**TASKS**:
A) In the excerpt on regression analysis of longitudinal data, which section contains the simulation study?
B) Summarize the excerpt on regression analysis of longitudinal data in two sentences.
C) Write a continuation of the excerpt on regression analysis of longitudinal data, starting right after the equation labeled (1).

We consider regression analysis of longitudinal data when the underlying response process, the observation and censoring times are mutually correlated and none of the correlations is restricted by specified forms or distributions. A general estimation approach is proposed. The remainder of this chapter is organized as follows: In Sect. 2, we introduce the notation and present the model. Section 3 presents the estimation procedure and establishes the asymptotic properties of the resulting estimators. In Sect. 4, a simulation study is performed to evaluate the finite sample properties of the proposed estimators. Some concluding remarks are given in Sect. 5.

2 Notation and Models

Consider a longitudinal study in which the response process of interest is observed only at some discrete sampling time points. For each subject i, i = 1, ⋯ , n, let N _i (t) be the observation process, which gives the cumulative number of observation times up to time t. In practice, one observes \(\widetilde{N}_{i}(t) = N_{i}(t \wedge C_{i})\) where a ∧ b = min(a, b) and C _i denotes the censoring or follow-up time. Let Y _i (t) denote the response process, which gives the response of interest at time t but is observed only at m _i discrete observation times \(\{T_{i,1},\cdots \,,T_{i,m_{i}}\}\) when \(\widetilde{N}_{i}(t)\) has jumps. Suppose that there exists a p-dimensional vector of covariates denoted by Z _i , which will be assumed to be time-independent.

In the following, we model the correlation between Y _i (t), N _i (t) and C _i through an unobserved random vector b _i (t) = (b _1i (t), b _2i (t), b _3i (t))′, which could be time-dependent. Define \(\mathcal{B}_{it} =\{ \mathbf{b}_{i}(s),s \leq t\}\). It will be assumed that the b _i (t)’s are independent and identically distributed, \(\mathcal{B}_{it}\) is independent of Z _i , and given Z _i and \(\mathcal{B}_{it}\), C _i , N _i (t) and Y _i (t) are mutually independent. To be specific, the mean function of Y _i (t) is assumed to follow the proportional means model

$$\displaystyle{ E\{Y _{i}(t)\vert \mathbf{Z}_{i},\mathbf{b}_{i}(t)\} =\varLambda _{0}(t)\exp \{\beta '\mathbf{Z}_{i} + b_{1i}(t)\}, }$$

(1)

**MATERIAL**:
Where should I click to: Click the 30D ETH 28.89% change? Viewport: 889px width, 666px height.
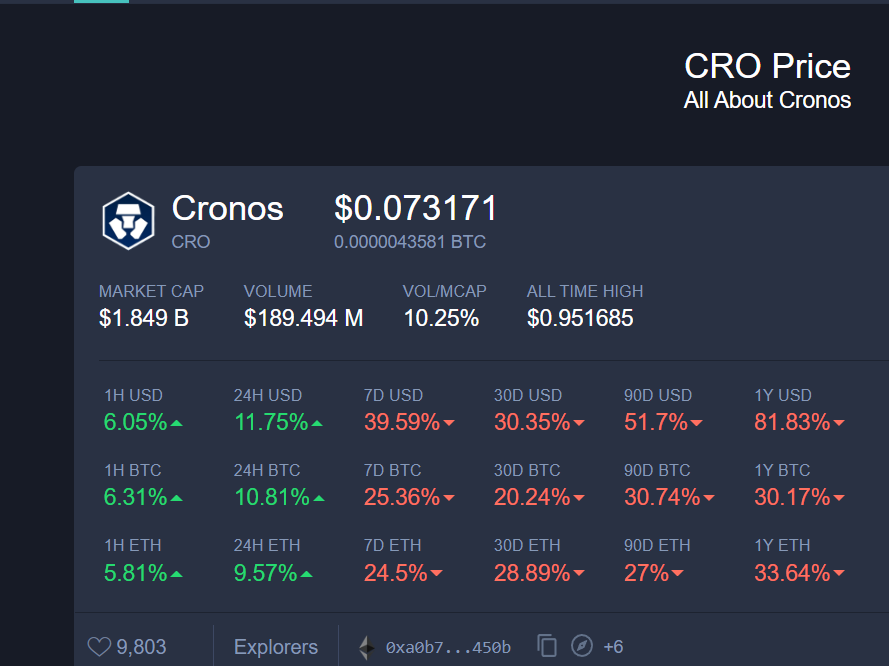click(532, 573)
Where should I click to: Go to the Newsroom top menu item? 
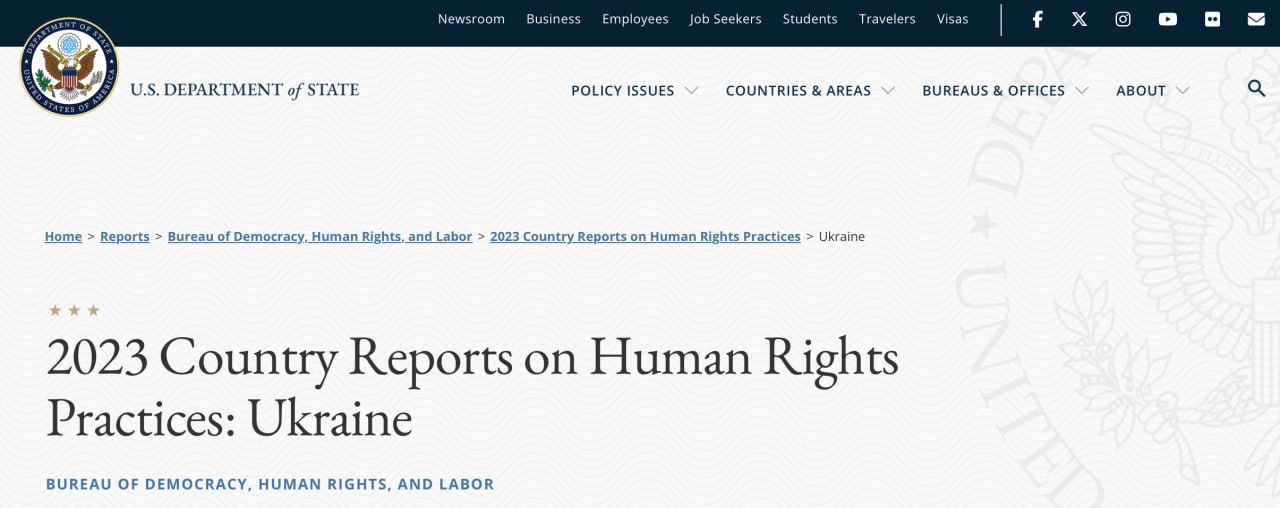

**ANSWERS TO EACH TASK**:
A) Section 4.

B) The excerpt proposes a general estimation approach for regression analysis of longitudinal data in which the response process, observation times and censoring times are mutually correlated, with no correlation restricted to specified forms or distributions. It defines the observation, censoring and response processes for each subject, models their correlation through an unobserved and possibly time-dependent random vector, and assumes the mean of the response process follows a proportional means model.

C)
where Λ ₀(t) is an unknown baseline mean function and β denotes a vector of p-dimensional regression coefficients. When b _1i (t) = 0 meaning that Y _i (t) is independent of both N _i (t) of C _i , model (1) has been considered extensively by Cheng and Wei (2000), Sun and Wei (2000), Zhang (2002) and Hu et al. (2003) among others. When b _1i (t) is time-independent, model (1) is equivalent to model (3) considered in Zhao et al. (2013). In general, b _1i (t) is unknown and may follow an arbitrary distribution.

The observation process N _i (t) follows the proportional rates model

$$\displaystyle{ E\{dN_{i}(t)\vert \mathbf{Z}_{i},\mathbf{b}_{i}(t)\} =\exp \{\gamma '\mathbf{Z}_{i} + b_{2i}(t)\}d\mu _{0}(t)\,, }$$

(2)

where γ is a vector of unknown parameters and dμ ₀(t) is an unknown baseline rate function. For the C _i ′s, motivated by the additive hazards models that have been commonly used in survival analysis (Lin and Ying 2001; Kalbfleisch and Prentice 2002; Zhang et al. 2005), we consider the additive hazards model. That is, the hazard λ _i (t | Z _i , b _i (t)) of C _i , defined as the rate of observing C _i at time t provided that C _i is no larger than t, is given by

$$\displaystyle{ \lambda _{i}(t\vert \mathbf{Z}_{i},\mathbf{b}_{i}(t)) =\lambda _{0}(t) +\xi '\mathbf{Z}_{i} + b_{3i}(t)\,. }$$

(3)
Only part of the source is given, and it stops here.